Goals are often seen as islands located far off in the ocean. Success is seen as the ruthless struggle to reach this island and claim it as your own. But what if you paused to enjoy the gentle caress of the wind and the splatter of water? What if you slowed down to sing with the birds that stopped by? Wouldn’t that make the journey more worthwhile? Wouldn’t that make every moment beautiful (not just the one you are craving for)?
There is nothing inherently wrong with goal setting. In a world of chatter and distractions, goals help us to cut through the noise. Goals provide us with direction and this is their biggest advantage. The problem arises when we begin to equate goals with clear cut paths that lead us to our desired fruits. When we start to see goals as destinations to be reached, we hamper our well being and rob ourselves of the most beautiful things that life has to offer.
So given the obvious benefits and drawbacks of goal setting, what must we do? This problem is perplexing but it has a simple answer— The principle of intentionality.
Intentionality: The mental state of being deliberate and directed.
The difference between intentionality and goal setting is subtle yet it contains the potential to be life-changing. Intentionality is about choosing your north star. It is about recognizing what truly drives you and following that voice with utmost sincerity.
This is what goal setting looks like:
- “I want to score 100 in the next math test”
- “I want to write the next best selling novel”

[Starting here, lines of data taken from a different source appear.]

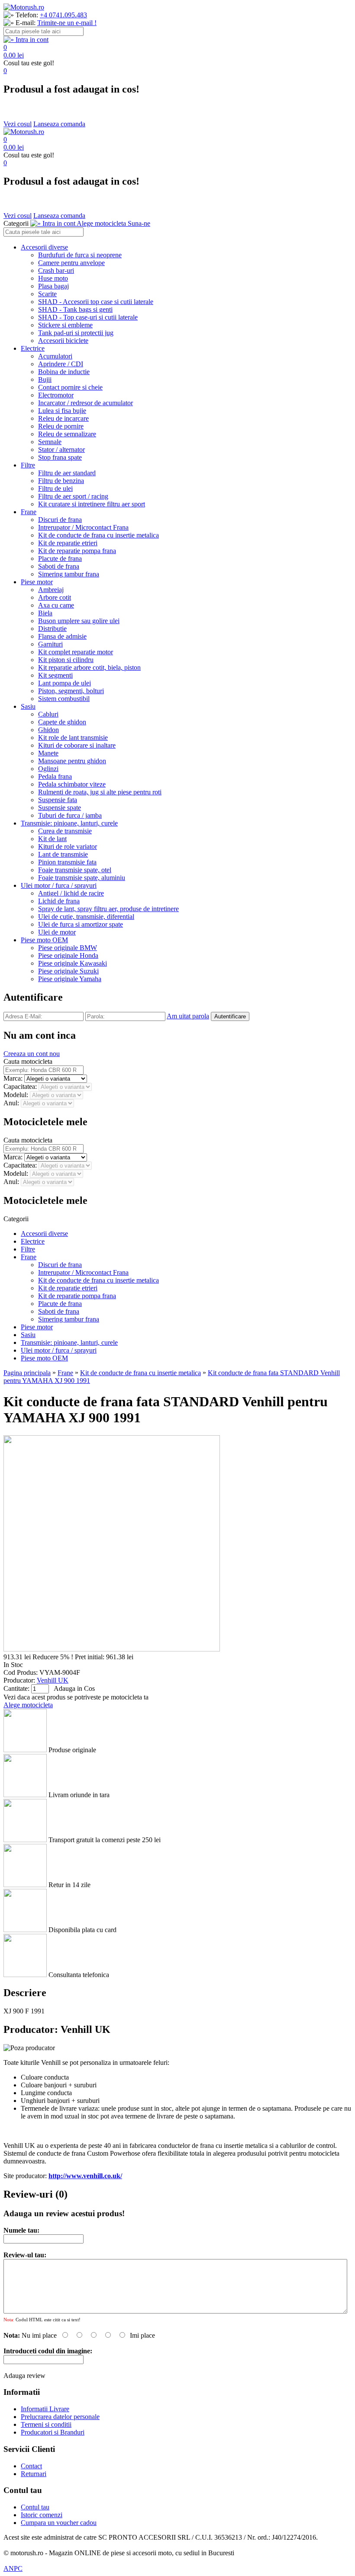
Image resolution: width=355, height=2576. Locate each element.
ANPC (13, 2568)
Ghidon (48, 729)
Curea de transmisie (65, 831)
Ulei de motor (57, 932)
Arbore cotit (54, 597)
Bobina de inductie (64, 371)
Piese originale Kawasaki (72, 963)
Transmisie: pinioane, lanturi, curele (69, 823)
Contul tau (35, 2507)
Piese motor (37, 582)
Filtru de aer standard (67, 473)
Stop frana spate (60, 457)
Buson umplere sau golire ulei (78, 620)
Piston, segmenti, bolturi (71, 690)
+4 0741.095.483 (63, 15)
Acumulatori (55, 356)
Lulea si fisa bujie (62, 410)
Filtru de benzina (61, 480)
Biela (45, 613)
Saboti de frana (58, 566)
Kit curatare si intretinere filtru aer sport (91, 504)
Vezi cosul (17, 124)
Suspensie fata (57, 799)
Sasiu (28, 706)
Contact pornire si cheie (70, 387)
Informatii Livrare (45, 2409)
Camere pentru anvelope (71, 262)
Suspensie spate (59, 807)
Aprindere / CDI (60, 364)
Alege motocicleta (28, 1705)
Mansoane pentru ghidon (72, 761)
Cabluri (48, 714)
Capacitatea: (21, 1086)
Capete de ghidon (62, 722)
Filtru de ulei (55, 488)
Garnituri (50, 644)
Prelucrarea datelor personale (60, 2416)
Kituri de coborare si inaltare (77, 745)
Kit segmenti (55, 675)
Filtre (28, 465)
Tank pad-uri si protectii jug (75, 332)
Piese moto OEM (44, 940)
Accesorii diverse (44, 247)
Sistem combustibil (64, 698)
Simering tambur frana (68, 574)
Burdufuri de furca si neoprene (80, 255)
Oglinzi (48, 768)
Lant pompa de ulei (64, 683)
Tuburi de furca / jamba (70, 815)
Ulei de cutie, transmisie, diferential (86, 916)
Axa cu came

- “I want to earn a million dollars.”
And this is what intentionality looks like:
- “I want to strengthen my understanding of this concept so that I am able to solve challenging questions.”
- “I want to develop my writing skills so that I can speak my truth and express my ideas clearly”
- “I want to work towards attaining financial independence.”
The only difference is a shift in perspective. While one approach ties happiness to the outcome, the other equates happiness with effort. It is similar to the philosophy of karma yoga: to work for work’s sake and not hanker after results.
Intentionality allows us to be open to the opportunities that may blossom in the future without being dragged down by distractions. It helps us to enjoy the journey that shall eventually lead us to our desired shores.
“Constellation and Stars” approach
It is important to compliment intentionality with daily practices. Once you know where you are headed, it helps to break down the effort into practices you can do every day. Each practice can be represented as an individual star. As you build your practice over time, these stars collate together to form constellations.
Let’s say you decide to hone your writing skills.
Deciding to write 1000 words a day will be your daily practice i.e your individual star.
Publishing your work on an online site or submitting an article to a newspaper represents the lines that connect those stars.
And the result of writing daily, improving your craft, or being published in a popular magazine can be visualized as your own little constellation.
As you go about perfecting each individual star and connecting them, very soon you will have your own constellation! Instead of setting out to build the perfect collection of stars, you gradually build your practice with sincerity and mindfulness. And that makes all the difference.
Meditation is no different
At Black Lotus, mindfulness and kindness are our north stars. They guide us in all that we do. And we believe that inculcating these practices requires intentionality. Hence, Black Lotus provides you with the RARE framework (Reflect – Act – Reinforce – Evaluate) to help you make mindfulness and kindness a part of your daily practice.
Each day, you spend a few minutes to center yourself and cultivate compassion. Over time, these simple acts will help you become a calmer, kinder, and happier individual.
So set your intentions, decide on your daily practices and before you know, you’ll have your own constellation!